Part of a data file:
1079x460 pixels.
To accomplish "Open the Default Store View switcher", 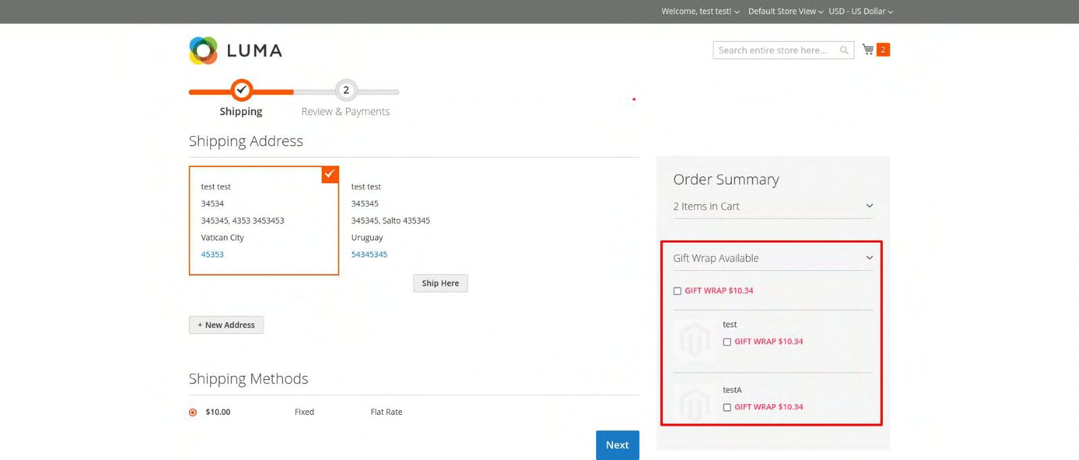I will pyautogui.click(x=785, y=11).
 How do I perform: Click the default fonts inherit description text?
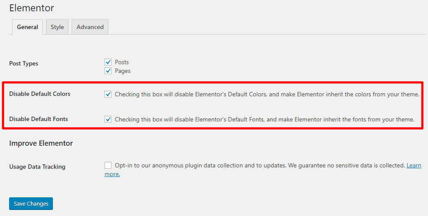pos(265,119)
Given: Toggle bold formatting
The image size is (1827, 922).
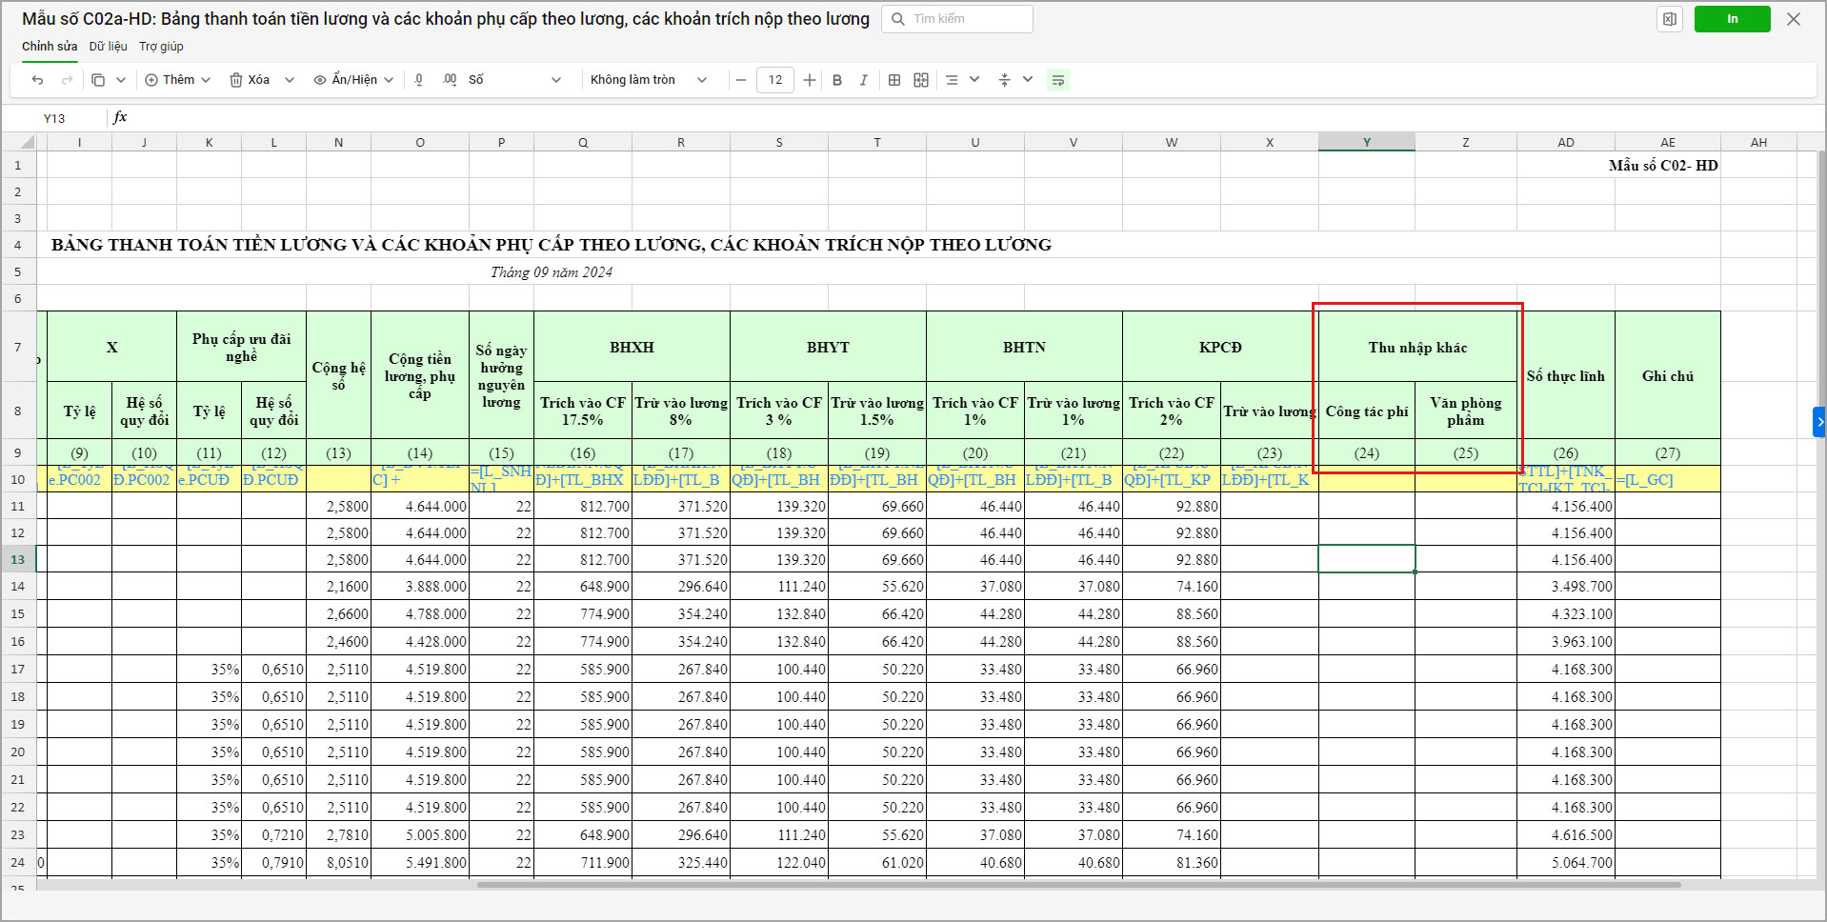Looking at the screenshot, I should point(837,80).
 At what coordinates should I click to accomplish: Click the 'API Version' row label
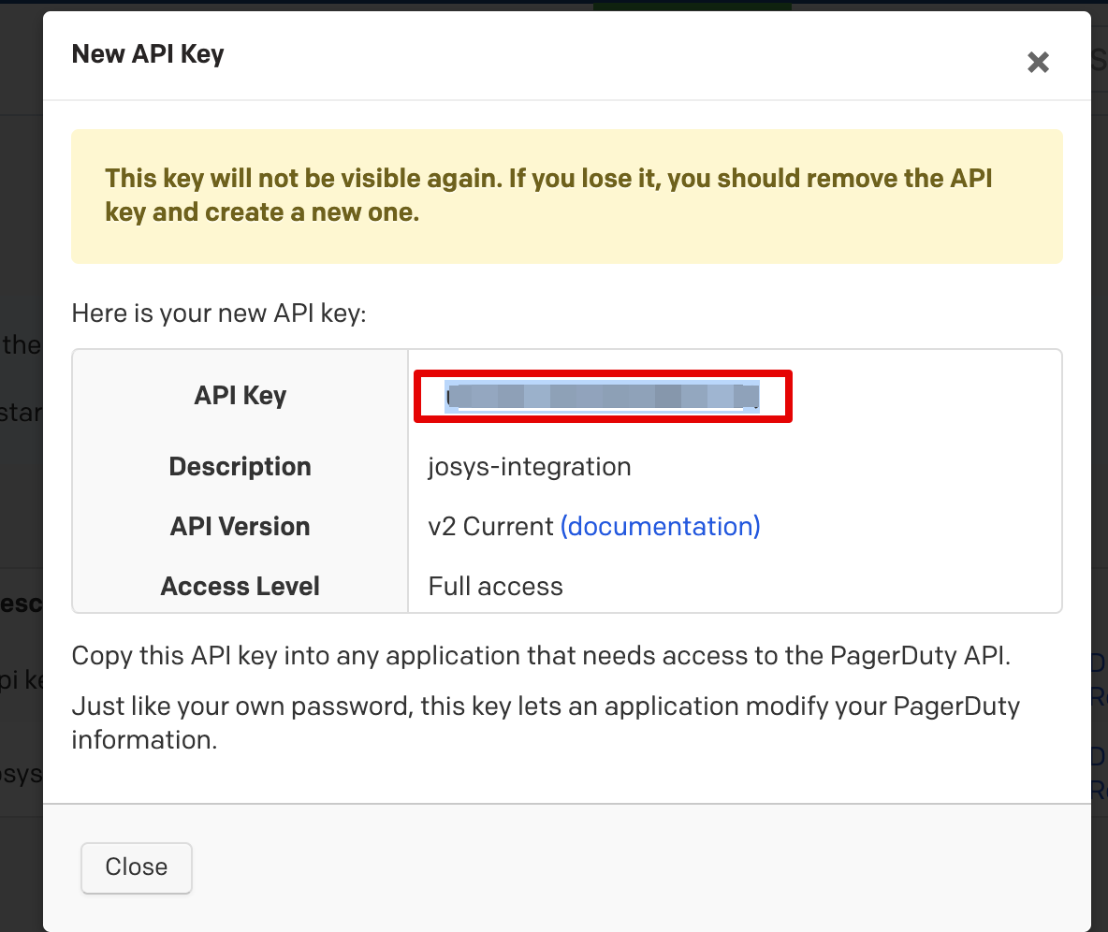[240, 527]
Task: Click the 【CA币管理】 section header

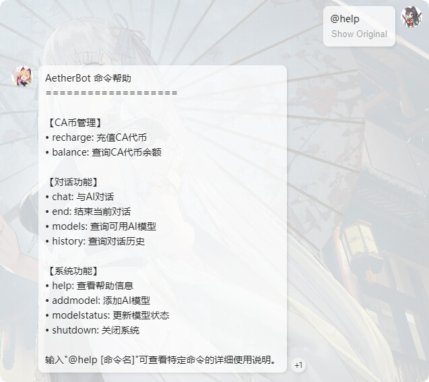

→ **GIVEN PROBLEM**
Quote the lines of the rows from the one that contains "How do I perform: Click" through the end of the rows, leaving the pictures out.

→ **THE REPLY**
 How do I perform: Click the default fonts inherit description text?
pos(265,119)
Given: Toggle bold formatting
The image size is (1827, 922).
Looking at the screenshot, I should point(837,80).
 At what coordinates should I click to accomplish: Click the 'API Version' row label
[240, 527]
Task: Click the 【CA币管理】 section header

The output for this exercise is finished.